Thoughts As I Wait On The MCC

By Autonomous Mission Operations Crew C Commander Alvin Drew
May 17, 2012 – Run #1 – 50-second time delay (one way)
Busy morning so far for this “quiescent” phase of the mission.  Looks like we’ve beat up our equipment here – failed hard drives, worn out parts for the weightlifting machine and scuffed paint on the exterior of the hygiene module – nothing critical though. One day MCC will answer me immediately after I talk to them and it’s bound to startle me.

 

May 17,2012 – Run #2 – 5-minute time delay (one way)
About 60 million miles from Earth – 5 minutes time delay each way – I’d hate to pay those long distance charges.

 

May 17, 2012 – Run #3 – 50-second time delay (one way)
About 10 million miles from Earth – I can just barely pick out my house from here.

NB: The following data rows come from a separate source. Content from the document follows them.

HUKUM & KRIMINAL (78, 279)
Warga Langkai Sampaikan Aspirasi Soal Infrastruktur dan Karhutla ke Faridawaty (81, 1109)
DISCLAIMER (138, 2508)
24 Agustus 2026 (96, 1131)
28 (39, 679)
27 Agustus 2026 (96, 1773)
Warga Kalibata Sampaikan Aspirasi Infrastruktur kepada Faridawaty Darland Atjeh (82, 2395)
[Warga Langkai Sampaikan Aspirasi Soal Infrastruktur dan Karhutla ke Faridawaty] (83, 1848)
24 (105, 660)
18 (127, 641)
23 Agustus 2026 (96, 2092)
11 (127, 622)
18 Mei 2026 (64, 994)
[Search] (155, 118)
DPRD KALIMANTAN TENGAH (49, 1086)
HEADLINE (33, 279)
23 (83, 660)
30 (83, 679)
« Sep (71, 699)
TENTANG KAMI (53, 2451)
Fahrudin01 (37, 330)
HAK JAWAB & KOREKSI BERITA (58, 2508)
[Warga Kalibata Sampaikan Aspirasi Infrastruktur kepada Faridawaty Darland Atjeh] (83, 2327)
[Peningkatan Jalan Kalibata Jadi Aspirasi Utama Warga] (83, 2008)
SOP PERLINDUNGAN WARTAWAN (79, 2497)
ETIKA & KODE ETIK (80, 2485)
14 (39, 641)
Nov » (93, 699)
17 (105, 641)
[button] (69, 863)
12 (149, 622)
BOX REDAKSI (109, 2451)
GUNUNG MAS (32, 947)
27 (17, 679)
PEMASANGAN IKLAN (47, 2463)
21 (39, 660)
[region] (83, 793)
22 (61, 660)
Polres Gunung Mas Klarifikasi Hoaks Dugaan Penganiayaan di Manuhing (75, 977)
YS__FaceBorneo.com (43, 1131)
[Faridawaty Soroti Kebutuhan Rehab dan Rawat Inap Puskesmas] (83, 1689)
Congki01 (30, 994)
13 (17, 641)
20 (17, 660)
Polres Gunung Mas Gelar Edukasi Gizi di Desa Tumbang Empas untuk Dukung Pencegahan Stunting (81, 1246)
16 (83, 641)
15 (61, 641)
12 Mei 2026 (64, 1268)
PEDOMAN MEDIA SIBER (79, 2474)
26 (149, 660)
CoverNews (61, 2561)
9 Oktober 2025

Time Delay Adds Challenge To The Routine

May 16, 2012 – Test Day #2
By Todd Quasny, AMO Crew B Flight Engineer 3 (and real life MCC Flight Controller)
Today has been a very challenging day.  We have performed a total of three runs in which we perform routine activities that would need to be performed if we were on a long duration spaceflight. These activities include cleaning and replacing air filters, transferring water to our plants so they can grow into food, as well as performing a camera inspection of our space vehicle to make sure there is no damage to the outside.

For each run through of our activities, there is a delay in communications between us and Earth that is representative of what it would be like if we were conducting a mission to an asteroid or even Mars. This creates quite a challenge to perform even the most routine activities and it takes a lot of work and even some creativity to get everything done.

 

During our second run of the day, one of the crew members simulated getting sick. As Crew Medical Officer (CMO), it was my job to treat the crew member in coordination with the ground. Since we had a 5 minute communications delay at the time (so 10 minutes round trip), talking to medical professionals on the ground and consulting on the best course of action was a daunting task to say the least.  I was required to setup our ultrasound machine to take images to be analyzed by the people on the ground. Not being medically trained myself, this was really exciting to me! The capabilities that we have to handle so many diverse situations during spaceflight, both planned and unplanned, is so very cool!

 

May 16 – Test Day #2
By AMO Crew B Commander Lee Morin
Several malfunctions today with time delay to MCC of 50 seconds each way. A little easier than 300 seconds so I guess we are getting closer to Earth!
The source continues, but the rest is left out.